Photo and Video Backup Strategy: Why I am not likely to ever lose my family photos and videos from the last 10 years in the next 10 years.

Here is the way I backup my photos>

  • First I use dropbox for “immediate” backup of the last month
  • Then I use PictureLife as a full backup and viewing service
  • Then I use Amazon Glacier for “cold storage”
  • For my stuff I sell I use Amazon S3

Here is my system.

Dropbox : First Line of Backup

My wife and I take most of our photos on our phones, so we have dropbox installed on our phone with automatic uploads.

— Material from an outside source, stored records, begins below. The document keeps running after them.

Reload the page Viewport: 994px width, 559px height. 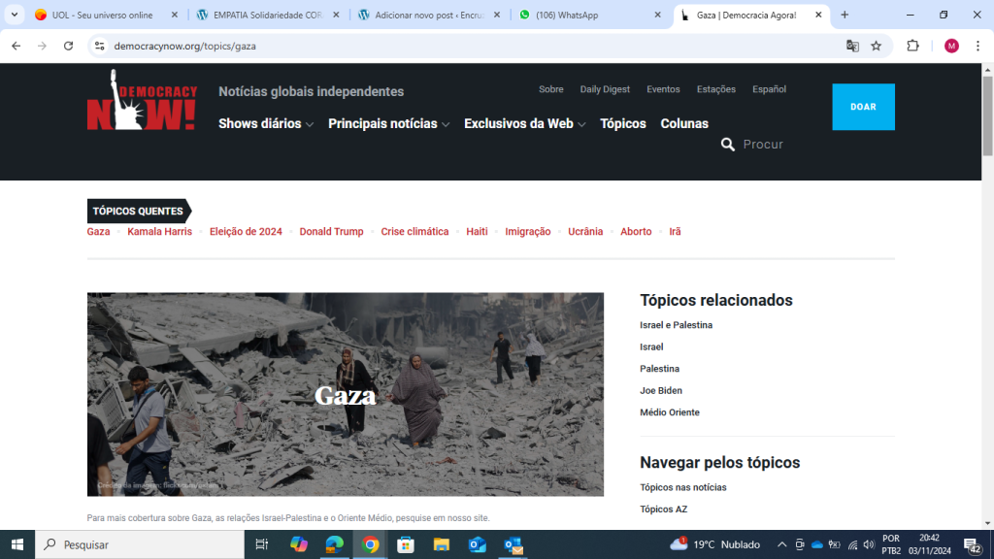point(68,46)
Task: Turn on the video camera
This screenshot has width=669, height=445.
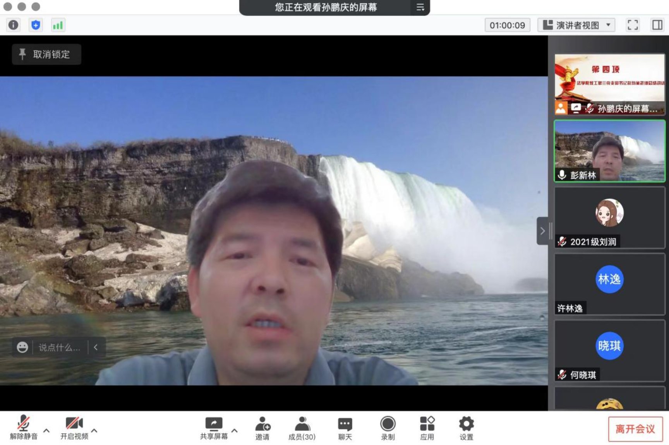Action: [x=74, y=428]
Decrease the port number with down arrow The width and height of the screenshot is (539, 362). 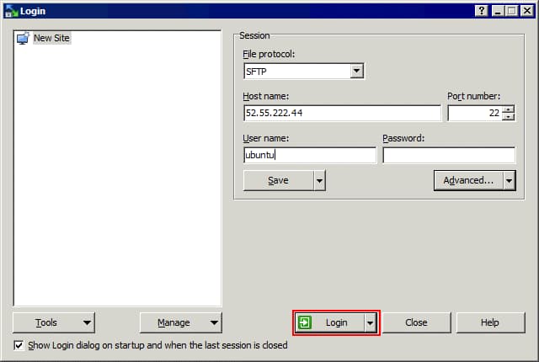pyautogui.click(x=508, y=117)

Every time we get to a wifi spot, the phone “calls home” to dropbox to upload the latest and gratest photos and family videos we have taken.

I have my own dropbox account with 100 GB on it. My wife has a separate, free dropbox account.

My wife has shared her “Camera Uploads” dropbox folder with me. She also has auto upload enabled.

Dropbox also automatically supports multiple versions up to a point, for the same file, so even if we get our files encrypted by that awful virus, we can restore them by version. I hope.

Cost: $10 a month for the pro plan

PictureLife: 2nd Line of Backup with Browsing

I pay for a standard picturelife plan, so I can always browse all our pics and videos on my phone, ipad and more. I chose picturelife because it supported videos. Lately other services have added that possibility as well.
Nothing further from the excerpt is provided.